Senin, 10 November 2025

Gelar Pahlawan Nasional

IM57+ Institute Kritik Gelar Pahlawan untuk Soeharto: Ini Pengaburan Sejarah Koruptif

IM57+ Institute, organisasi yang mewadahi para mantan pegawai KPK mengkritik Wacana penganugerahan gelar Pahlawan Nasional kepada Soeharto.

Tribunnews.com/Bian Harnansa
GELAR PAHLAWAN NASIONAL - Presiden ke-2 RI Soeharto tersenyum dan melambaikan tangan dalam sebuah acara publik. IM57+ Institute, organisasi yang mewadahi para mantan pegawai KPK mengkritik Wacana penganugerahan gelar Pahlawan Nasional kepada Soeharto. 

Ringkasan Berita:
  • Pemerintah berencana mengumumkan gelar Pahlawan Nasional kepada Soeharto pada Senin, 10 November 2025.
  • Menteri Sekretaris Negara Prasetyo Hadi telah mengonfirmasi nama Soeharto masuk dalam daftar penerima.
  • Organisasi mantan pegawai KPK IM57+ menilai langkah tersebut sebagai pengaburan sejarah korupsi di Indonesia. 

TRIBUNNEWS.COM, JAKARTA — Wacana penganugerahan gelar Pahlawan Nasional kepada Presiden ke-2 RI Soeharto yang akan diumumkan hari ini, Senin (10/11/2025), menuai kritik tajam dari para pegiat anti-korupsi. 

IM57+ Institute, organisasi yang mewadahi para mantan pegawai Komisi Pemberantasan Korupsi (KPK), menilai langkah ini sebagai bentuk pengaburan sejarah koruptif di Indonesia.

Ketua IM57+ Institute, Lakso Anindito, yang juga merupakan mantan penyidik KPK, menyatakan bahwa pemberian gelar ini ironis di tengah upaya pemulihan aset hasil kejahatan Soeharto yang masih berlangsung.
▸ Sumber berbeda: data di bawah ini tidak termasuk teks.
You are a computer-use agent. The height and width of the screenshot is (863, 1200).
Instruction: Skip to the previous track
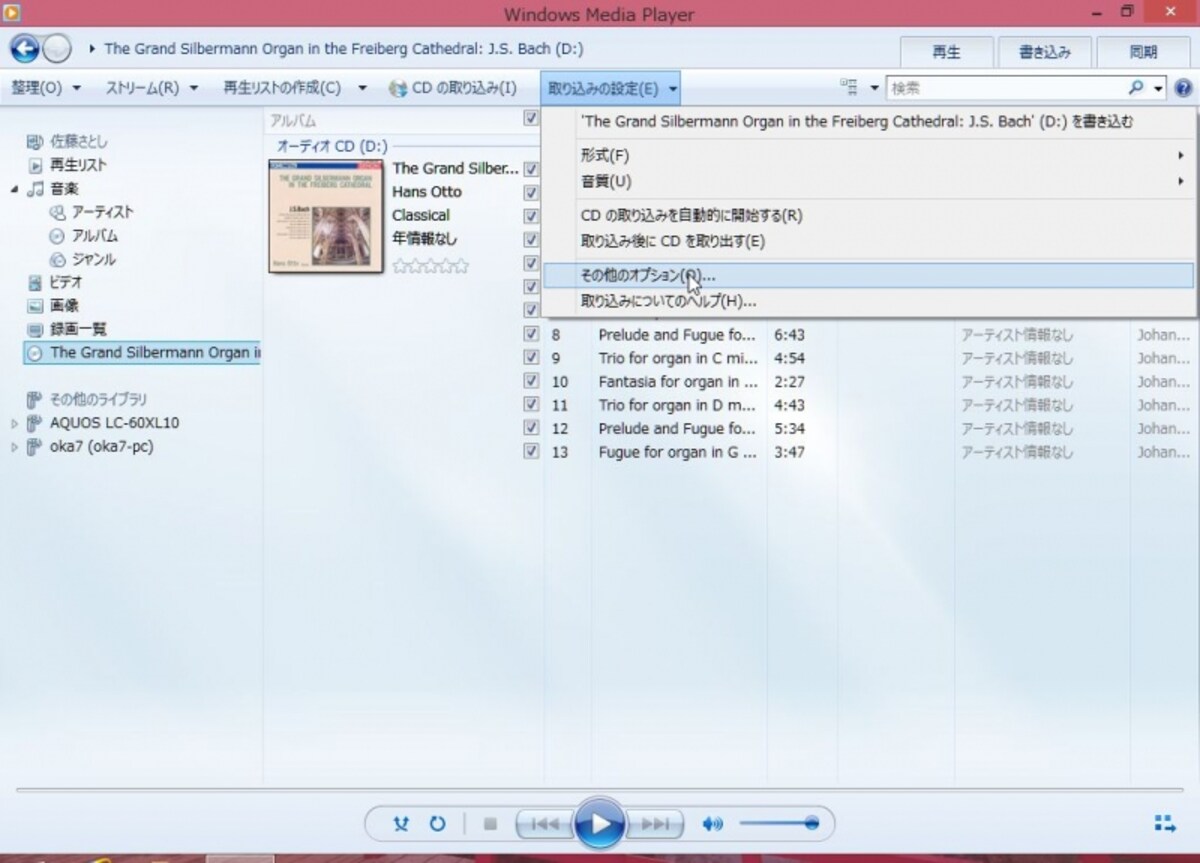(545, 824)
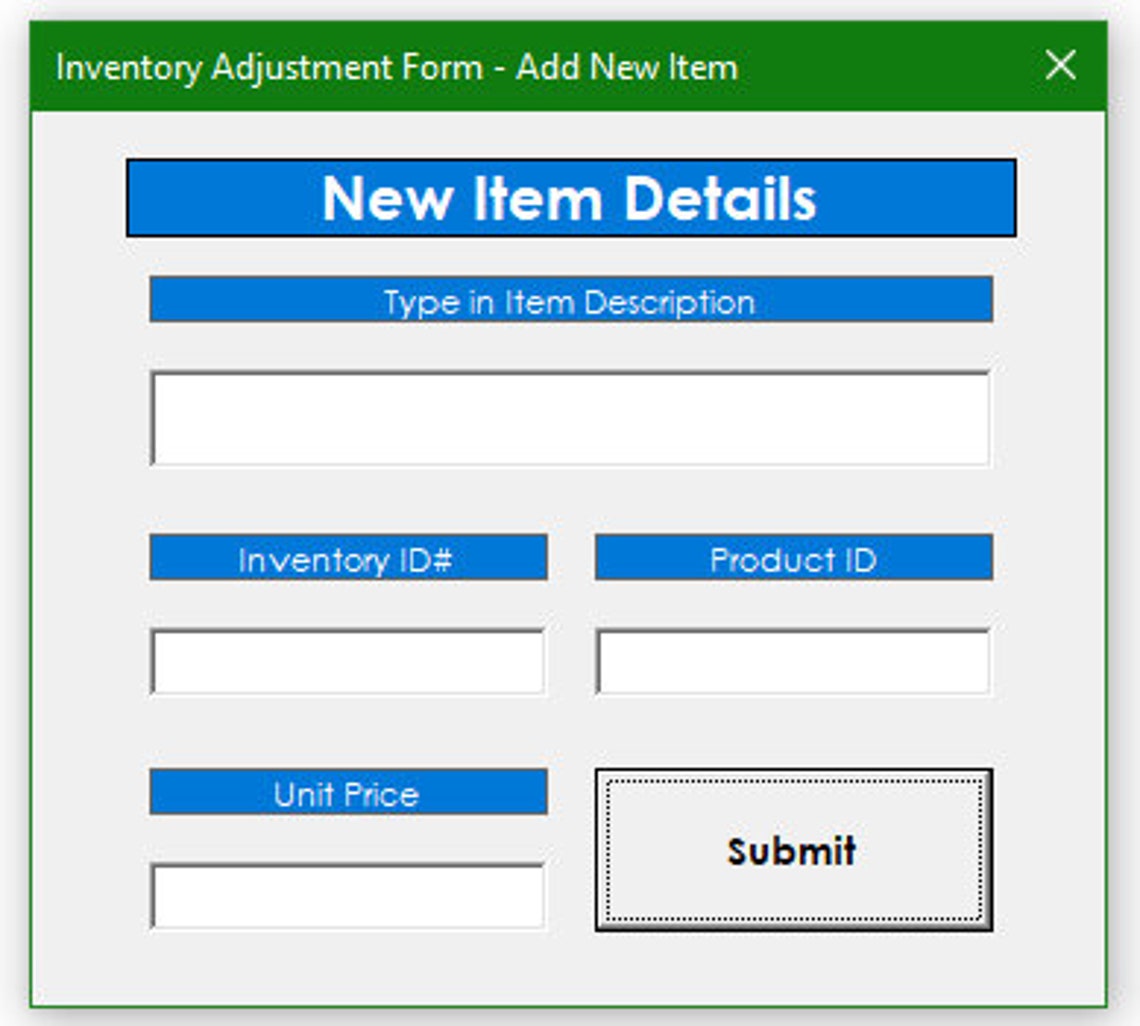Click inside the Product ID entry field
The width and height of the screenshot is (1140, 1026).
[793, 660]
"Saat berbagai upaya untuk memulihkan aset hasil kejahatan Soeharto dilakukan, pada sisi lain, malah terdapat penegasan status Soeharto menjadi pahlawan," kata Lakso dalam keterangan tertulisnya, Senin (10/11/2025).

Lakso mempertanyakan kelayakan seorang presiden yang memiliki sejarah dugaan keterlibatan korupsi untuk menyandang gelar pahlawan. 

Menurutnya, hal ini berbahaya karena dapat menciptakan preseden buruk bagi para pemimpin di masa depan.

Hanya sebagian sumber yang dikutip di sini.